It was to Chisholm that he put his first questions—casually, as if they were very ordinary ones, and yet with an atmosphere of meaning behind them that excited curiosity.
“You made a very exhaustive search of the neighbourhood of the spot where Crone’s body was found, didn’t you?” he inquired.
“A thorough search,” answered Chisholm.
“You found the exact spot where the man had been struck down?”
“Judging by the marks of blood—yes.”
“On the river-bank—between the river and a coppice, wasn’t it?”
“Just so—between the bank and the coppice.”
“How far had the body been dragged before it was thrown into the river?”
“Ten yards,” replied Chisholm promptly.
“Did you notice any footprints?” asked Mr. Lindsey.
“It would be difficult to trace any,” explained Chisholm. “The grass is very thick in some places, and where it isn’t thick it’s that close and wiry in texture that a boot wouldn’t make any impression.”
“One more question,” said Mr. Lindsey, leaning forward and looking Chisholm full in the face. “When you charged the man there in the dock with the murder of Abel Crone, didn’t he at once—instantly!—show the greatest surprise? Come, now, on your oath—yes or no?”
“Yes!” admitted Chisholm; “he did.”
“But he just as readily admitted he was in possession of Crone’s purse? Again—yes or no?”
“Yes,” said Chisholm. “Yes—that’s so.”
That was all Mr. Lindsey asked Chisholm. It was not much more that he asked the doctor.
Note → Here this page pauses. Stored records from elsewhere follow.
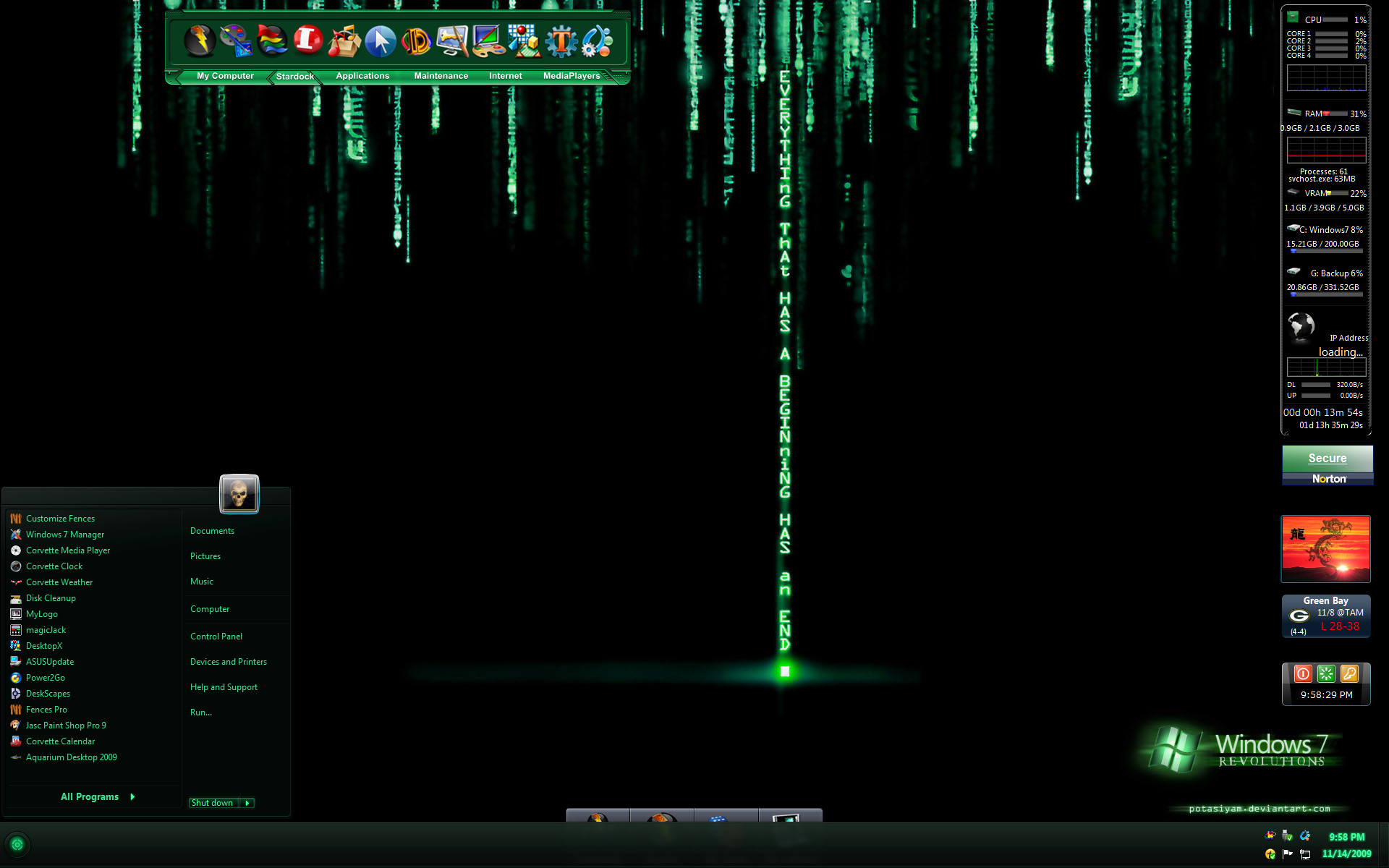Expand the Internet toolbar category
This screenshot has height=868, width=1389.
(x=505, y=75)
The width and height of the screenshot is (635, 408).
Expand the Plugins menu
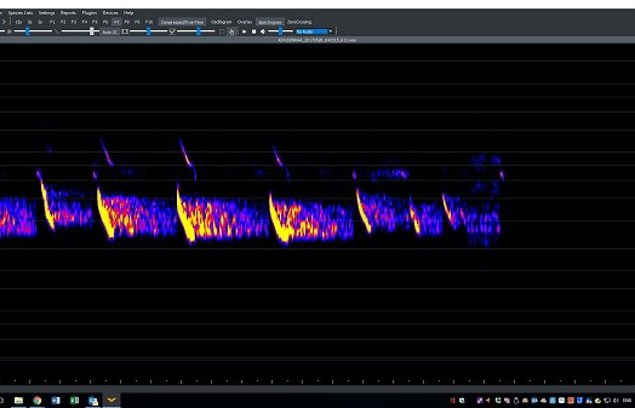[x=89, y=12]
But there was more excitement about what he did ask him—arising out of something that he did in asking it.
“There’s been talk, doctor, as to what the precise weapon was which caused the fatal injury to this man Crone,” he said. “It’s been suggested that the wound which occasioned his death might have been—and probably was—caused by a blow from a salmon gaff. What is your opinion?”
“It might have been,” said the doctor cautiously.
“It was certainly caused by a pointed weapon—some sort of a spiked weapon?” suggested Mr. Lindsey.
“A sharp, pointed weapon, most certainly,” affirmed the doctor.
“There are other things than a salmon gaff that, in your opinion, could have caused it?”
“Oh, of course!” said the doctor.
Mr. Lindsey paused a moment, and looked round the court as if he were thinking over his next question. Then he suddenly plunged his hand under the table at which he was standing, and amidst a dead silence drew out a long, narrow brown-paper parcel which I had seen him bring to the office that morning. Quietly, while the silence grew deeper and the interest stronger, he produced from this an object such as I had never seen before—an implement or weapon about three feet in length, its shaft made of some tough but evidently elastic wood, furnished at one end with a strong iron ferrule, and at the other with a steel head, one extremity of which was shaped like a carpenter’s adze, while the other tapered off to a fine point. He balanced this across his open palms for a moment, so that the court might see it—then he passed it over to the witness-box.